Art for this issue is once again brought to us by David Finch, and it’s amazing. The cover is poster worthy (original cover that is), the full page spread of Two-Face is one of the best looking Two-Face depictions I’ve ever seen, and all the shots of Bane roiding-out are fantastically hyperbolic . It’s a shame that the official cover had to remove BlackSpider, Firefly, Dr.Phosphorous, Mr.Zsasz, and Man-Bat to make room for the title. Nonetheless, I never expected to see a cover in 2017 featuring the likes of Maxie Zeus and Amygdala. So yeah, I’m still happy.
Odds and Ends:
- No, Alfred. This…is…GOTHAM!
- Throughout the course of the story, Maximilian Zeus can be seen orating several lengthy compositions. Opening up the story, he delivers a reading from “The Divine Comedy”, an Italian piece composed by Dante Alighieri in the 14th century.
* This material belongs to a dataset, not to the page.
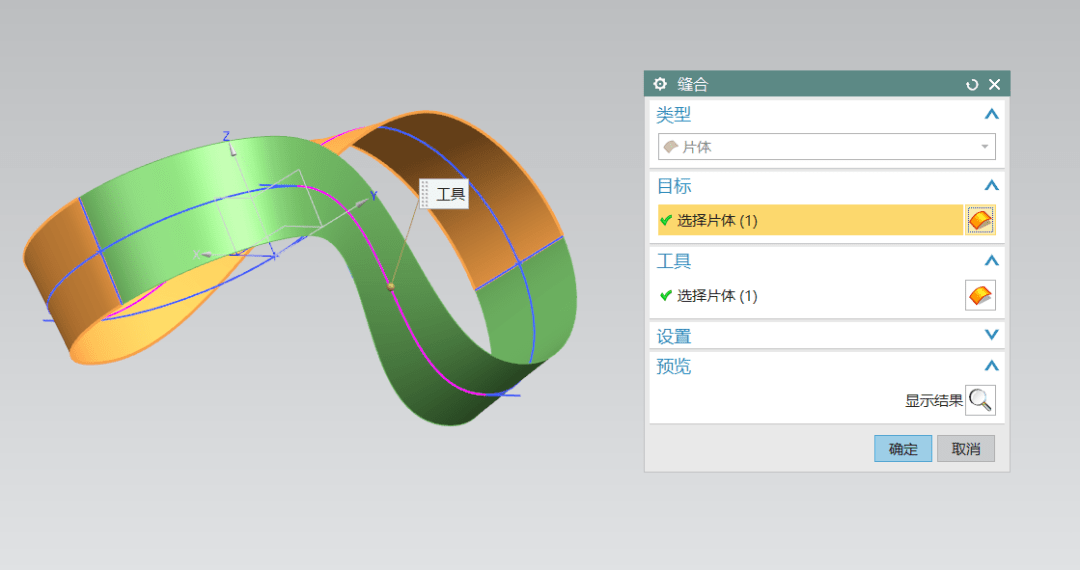Collapse the 目标 section
Screen dimensions: 1080x570
[991, 186]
He closes out the tale by reciting from “The Marriage of Heaven and Hell”, a piece composed by the English writer and artist William Blake during the 18th century.
- On my first read, it felt very apropos to have Maxie delivering these speeches. It just felt right for the character. But then I did what I always do, and started thinking. While I still believe the inclusion of these pieces added a great deal of weight to the story, I’m not entirely certain it makes all that much sense to have Maximilian deliver them. After all, Maxie is a purveyor of all things relating to Greek Mythology. These texts were written over a thousand years after the era that Maxie stakes his claim on, not to mention the fact that they aren’t Greek. If King wanted to weave pieces about Hell into his tale, and us Maxie, there are plenty of Greek ones he could have chosen: Hades and Persephone, Orpheus and Eurydice, Tartarus, Sisyphus….and the list goes on and on and on. That’s not to say that these examples are adequate substitutes for the William/Dante stuff, but given some research, I’m sure there are some Greek passages that would have worked just as well.
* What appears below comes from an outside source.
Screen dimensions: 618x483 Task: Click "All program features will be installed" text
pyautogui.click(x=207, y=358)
- This issue has two 1966 Batman references. This and the Bat-phone. Be still my beating heart.
- You’re a huge Bane fan and are familiar with his past stories. I think you’ll get even more out of this tale if you’re familiar with his past.
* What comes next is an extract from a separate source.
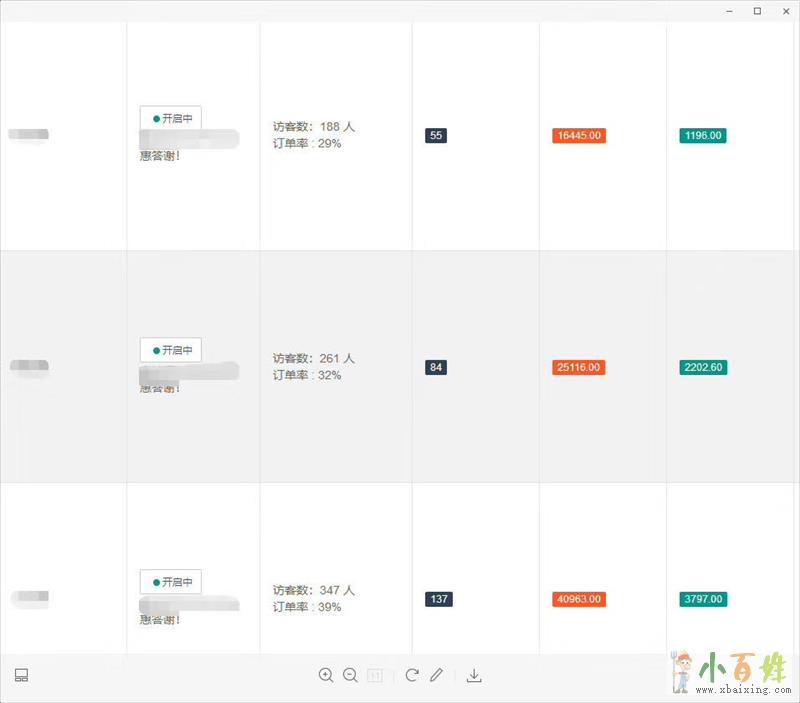Minimize the image viewer window
Viewport: 800px width, 703px height.
click(730, 10)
- You like over-the-top action.
- You love villain cameos. Get ready for 17 of them.
- You’re a fan of David Finch’s robust art style.
As much as I have struggled in the past with enjoying some of King’s run on Batman, there was nothing standing in my way from fully enjoying this issue. From every little subtly crafted nuance to all the bombastic over-the-top fanfare, this was hairs away from being a perfect issue. A lot of what made it so wonderful for me were all the indirect connotations that so perfectly mimicked the beats of past stories. Even though they were presented in a new way, they were simultaneously complementary to that which had come before. It’s also full of villains, references, amazing art, humor, action, and quotes from other thought provoking works of fiction that quite perfectly married with the subtext of the story at hand. Bravo, Mister King. Bravo.